Belediye ve Güç Zehirlenmesi
Güç zehirlenmesi, bir yönetim ve yönetici hastalığı olarak ortaya çıkan psikolojik bir olaydır. Daha çok idarecilik yapan siyasetçi, bürokrat ve iş adamlarında görülmektedir. Seçim, atama ve para kazanma yoluyla belirli bir güce sahip olan insanların belirli bir zaman sonra büyüklük duygusuna (Megolomani) kapılarak yanlış kararlar vermesi ile ortaya çıkar. Üstelik bu kendini beğenme duygusu o kadar ilerler ki yanlış karar verdiklerini bile bile bu yanlışlarından dönmeyi kendilerine yediremezler. Ne zaman ki bu güç ellerinden kaçar, o zaman gerçekler ortaya çıkar. Ama son pişmanlık fayda etmez.
Bu güç zehirlenmesine kapılan yöneticiler şayet dürüst bir karaktere sahiplerse, bu durumdan kısa zamanda kurtulabilirler. Ancak güç gözlerini karartmış ve yalnızca kazanma hırsları önde ise o zaman kolaylıkla yalanlara başvururlar. En kötü durum da budur. İnsan kendi söylediği yalanlara kendi bile inanır. Bu zehirlenme sürer gider.
Belediye de AGDAŞ olayında bir güç zehirlenmesi hastalığına yakalanmıştır. Şehirle ilgili hayati önemdeki kararların yalnızca kendileri tarafından verileceğine inanmışlardır. Halbuki Adapazarı halkının onaylamadığı hiç bir olay belediye tarafından onaylansa bile uzun ömürlü olmayacaktır. AGDAŞ’tan hisse satışı olayında gerekçeler belirtilirken halka ilgili şirketlerin arasında yönetim problemi olduğu ifade edilmektedir. %40 hisseye sahip iki şirket arasında bir hakimiyet kavgası varsa %11 hisseye sahip belediye, doğru bulduğu bir tarafı destekleyerek işlerin yürütülmesini ve hızlandırılmasını sağlayabilirdi. Oysa bunun yerine hissenin bir şirkete satılmasına gidilmiştir. Ve bunun sonucunda belediyenin yerel doğal gaz piyasasından çekildiği gözardı edilmiştir. Yani “Güç bende” l diyerek halka (yalanlar söylenmiştir. Bu şartlarda güç zehirlenmesi uzun süreli bir hastalık olarak devam edecek gibi görülüyor. Üstelik yangından mal kaçırır gibi hızla hisse satışı ihalesine yönelerek “Biz yaptık, oldu” mantığına ve gücün kimde olduğunun ispatına gidiliyor.

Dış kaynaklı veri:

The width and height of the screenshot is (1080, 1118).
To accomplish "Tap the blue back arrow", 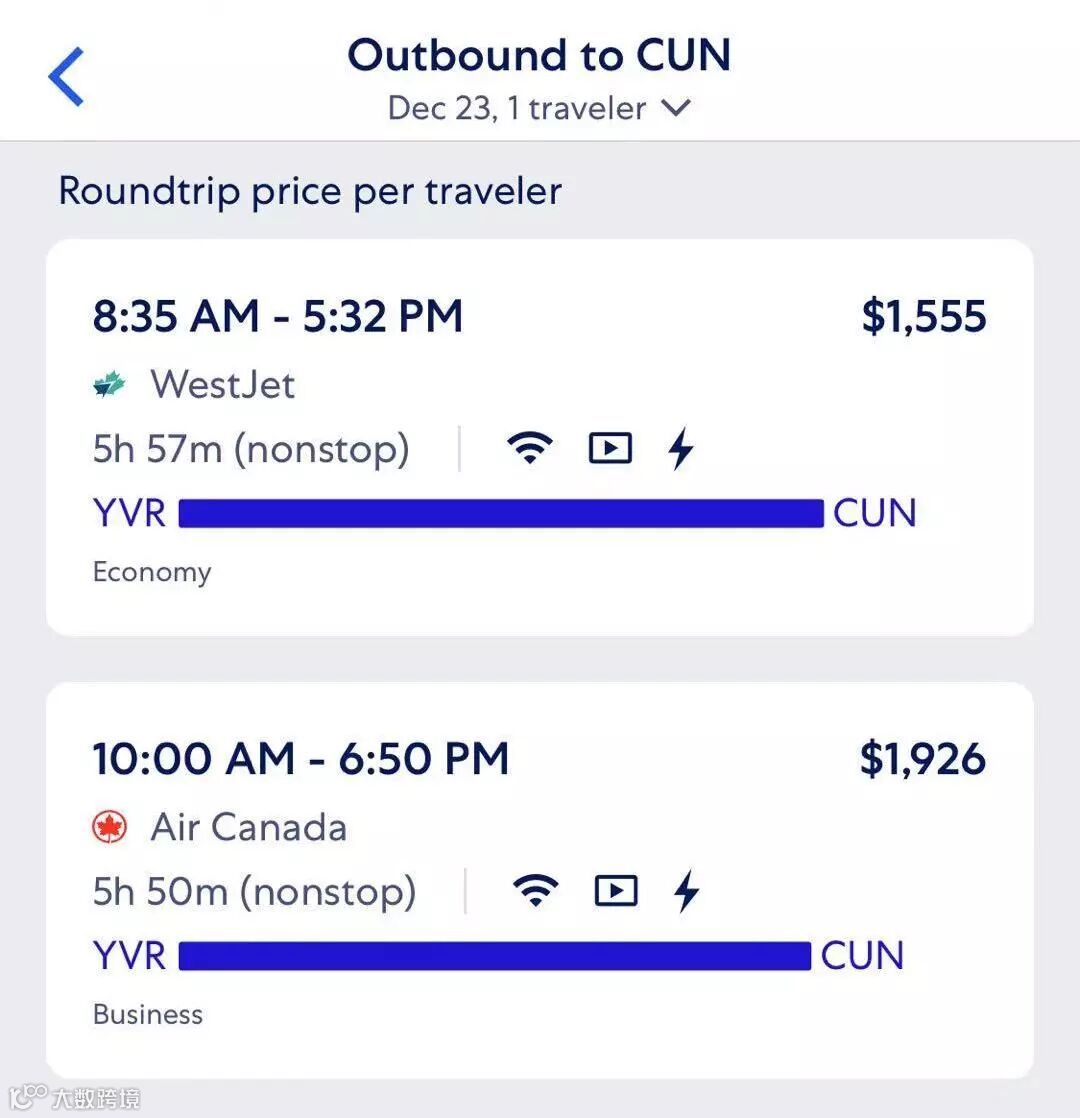I will [x=66, y=77].
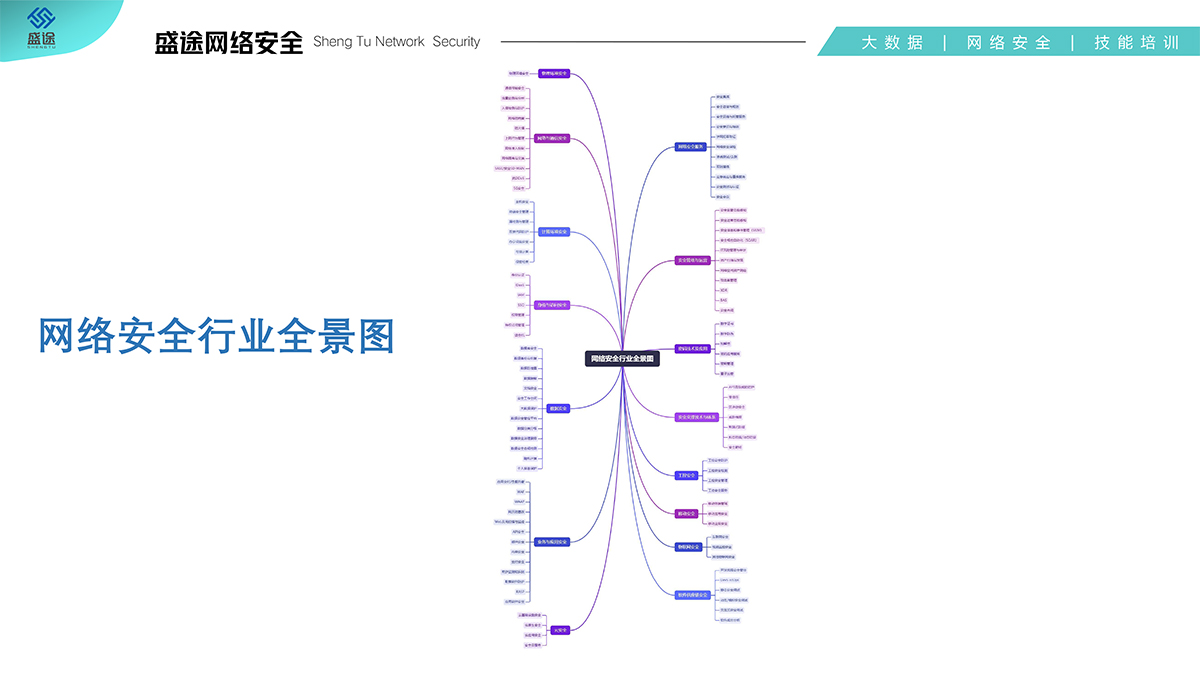Open the 网络安全 header tab
This screenshot has height=675, width=1200.
[x=1008, y=42]
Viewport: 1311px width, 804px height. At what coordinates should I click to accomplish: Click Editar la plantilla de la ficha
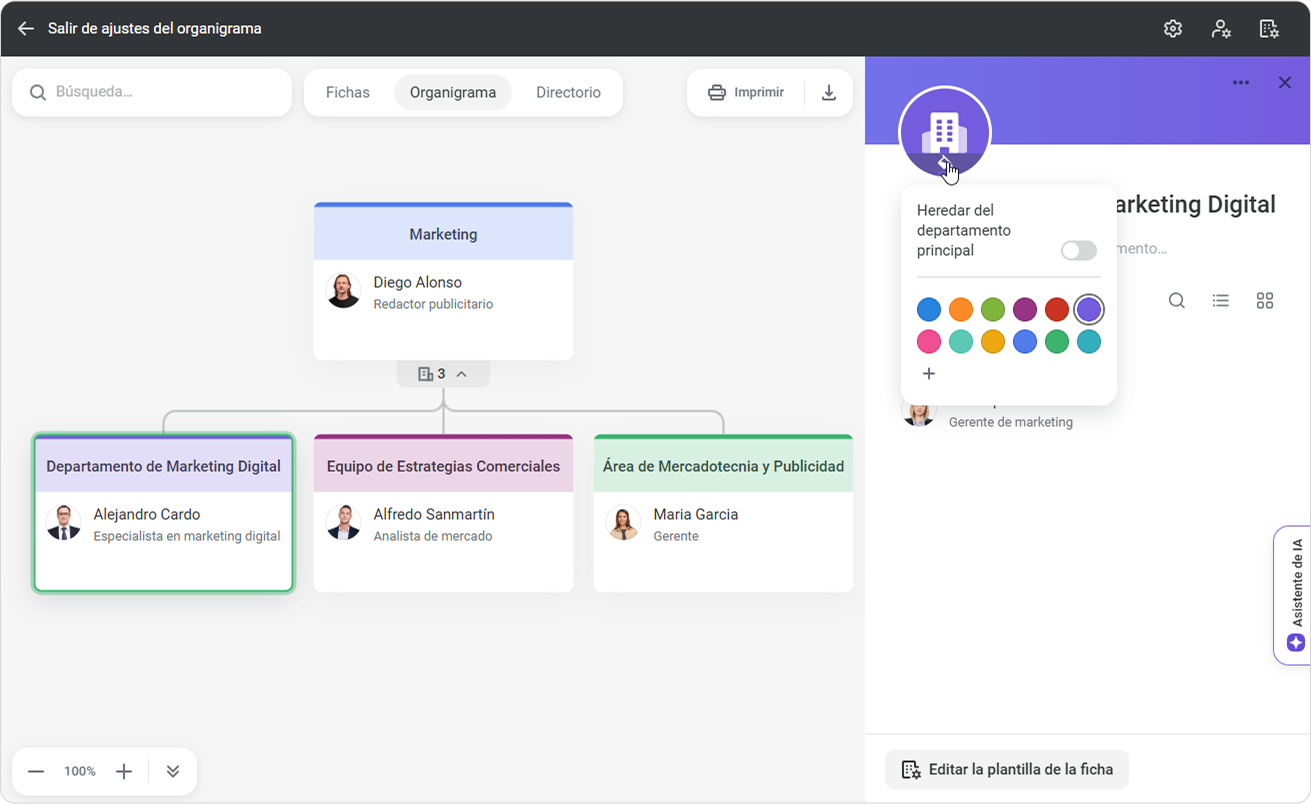(1007, 770)
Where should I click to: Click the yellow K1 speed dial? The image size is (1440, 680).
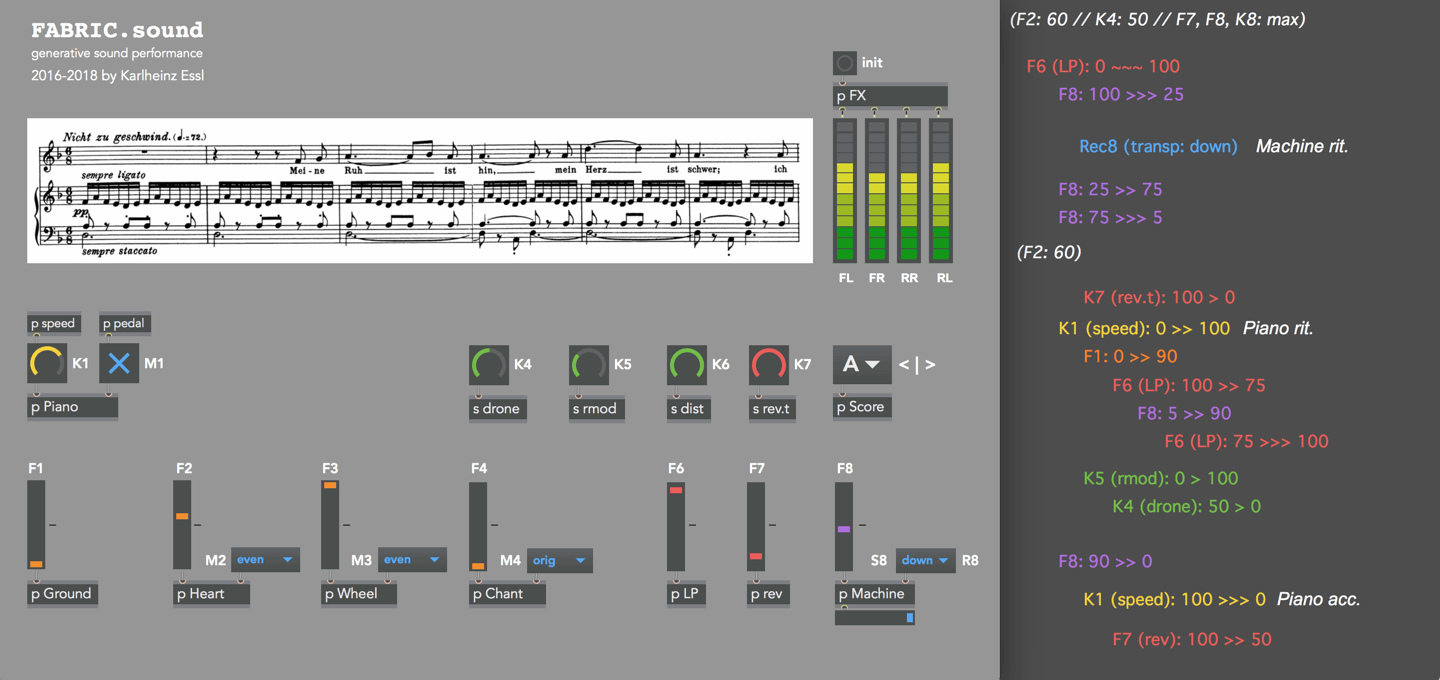click(x=47, y=364)
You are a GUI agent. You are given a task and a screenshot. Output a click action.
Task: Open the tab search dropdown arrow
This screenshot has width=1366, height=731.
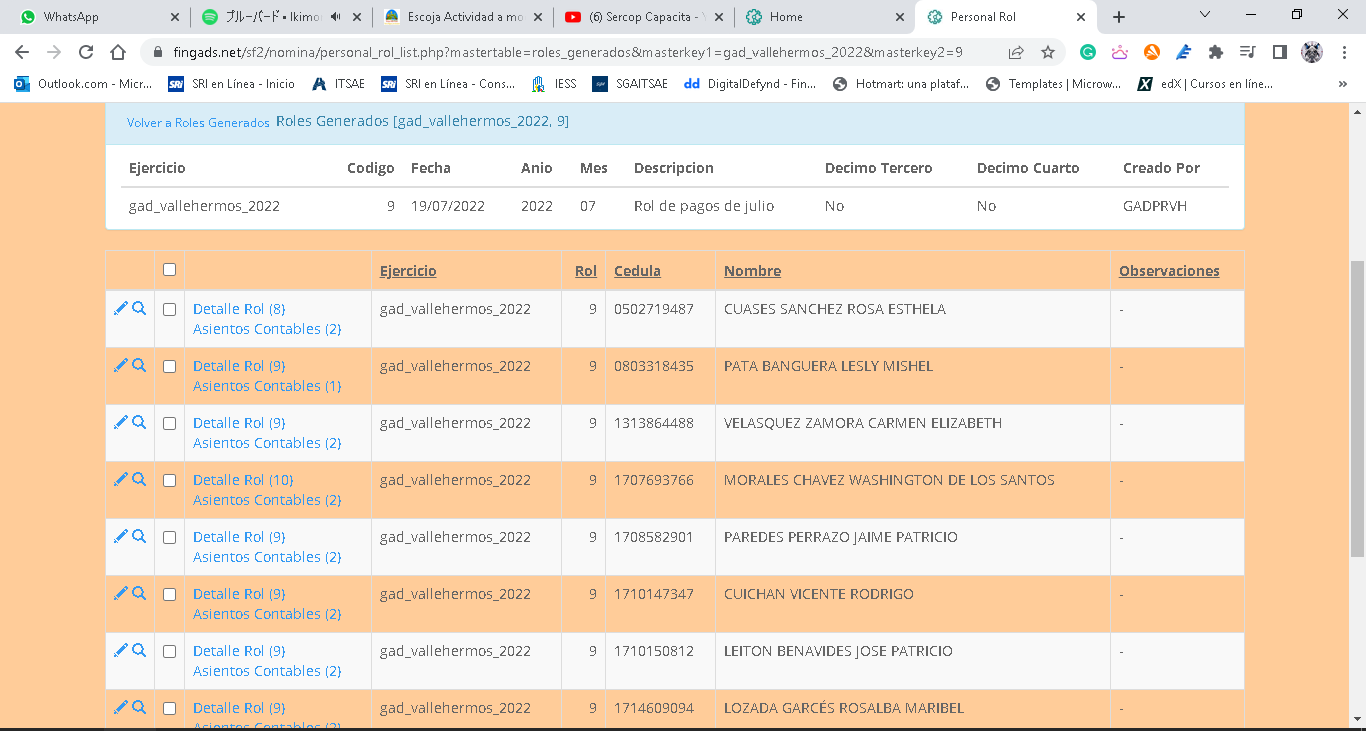point(1204,16)
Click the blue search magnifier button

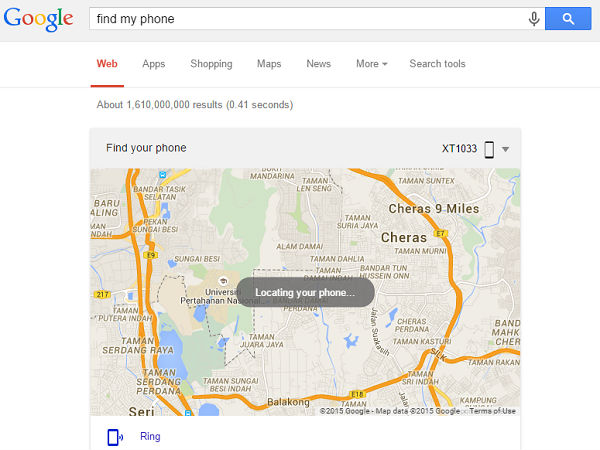pyautogui.click(x=568, y=18)
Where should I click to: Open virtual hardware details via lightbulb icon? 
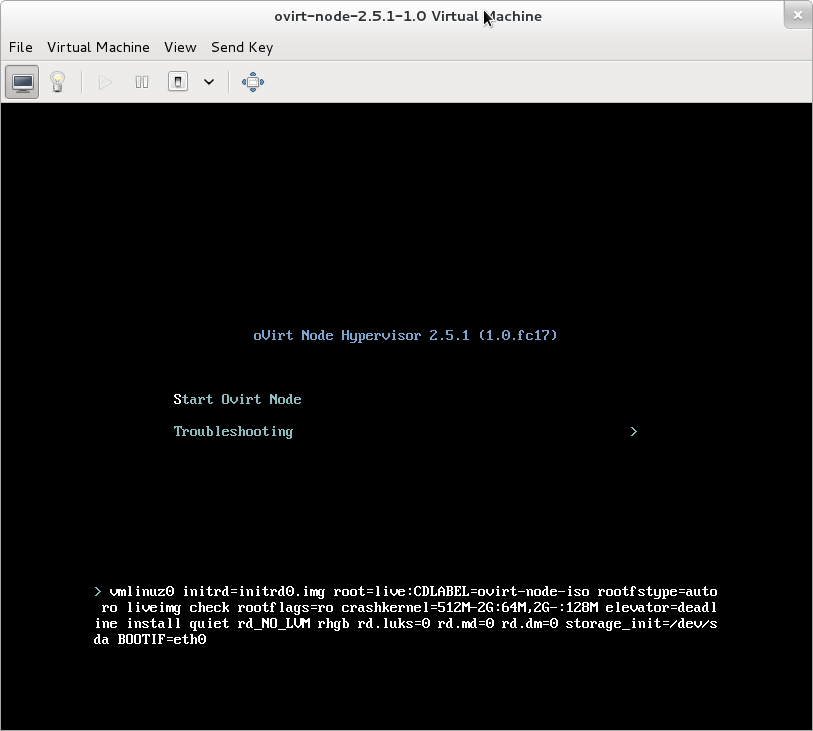click(x=58, y=82)
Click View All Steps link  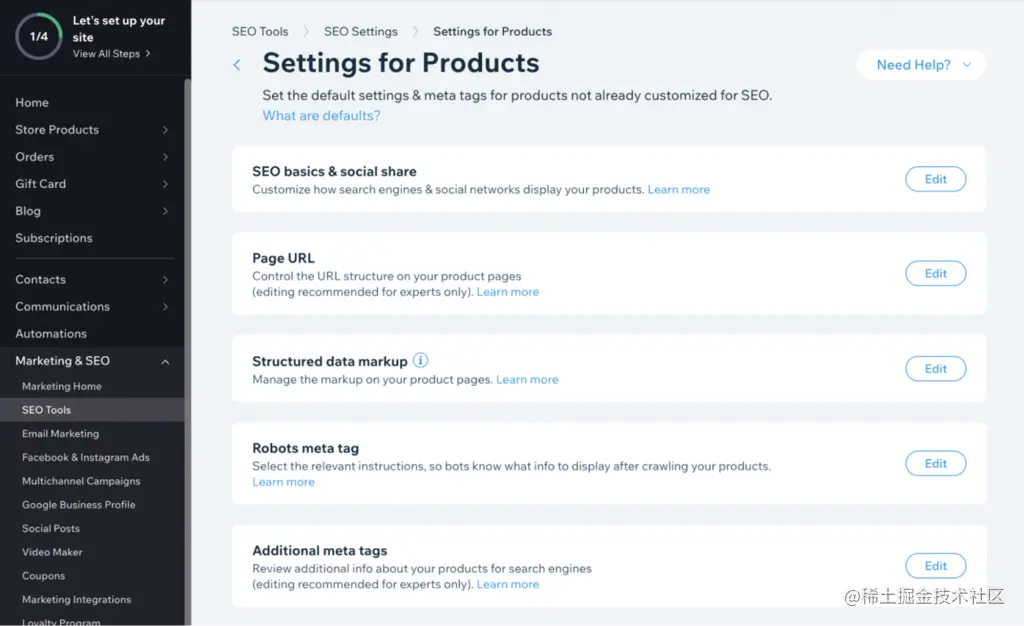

Bu konuları kendi hayatında yaşamış ve gerekli dersleri almış biri olarak söylüyorum ki, bu rüyadan uyanmanız için sakın geç kalmayın. Kendinize AKP hükümetini örnek alın. Nasıl toplumda gerilim yaratmamak için güç kendilerinde olmasına rağmen TBMM’de bazı yasa değişikliklerini geri çektilerse, siz de onu yapın.
Hatadan dönmek bir fazilettir. Belediyenin yerel doğal gaz piyasasından çekilmesi tarihi bir hatadır. Bu hatadan dönün. Doğal gaz dağıtımını yapacak şirketlere başka yollardan destek verin. Geleceğinizi ve Adapazarı’nın çıkarlarını her şartta koruyun. Bu hisse satışından elde edilecek gelir belediyemizin problemlerini çözmez. Uzun vadeli gelir imkanı varken, günlük kazanç peşinde koşmayın. Güç zehirlenmesinin, siyasetteki tek ilacı seçimleri kaybetmektir. Bu zehirlenmeyi siz önleyin. Hak sizi tekrar destekleyebilir. Yoksa Adapazarı halkı bu hastalığı tıpkı benim kaybetmemde olduğu gibi şıp diye tedavi eder. Bu hatadan dönün, Adapazarlılar’ın kahramanı olun.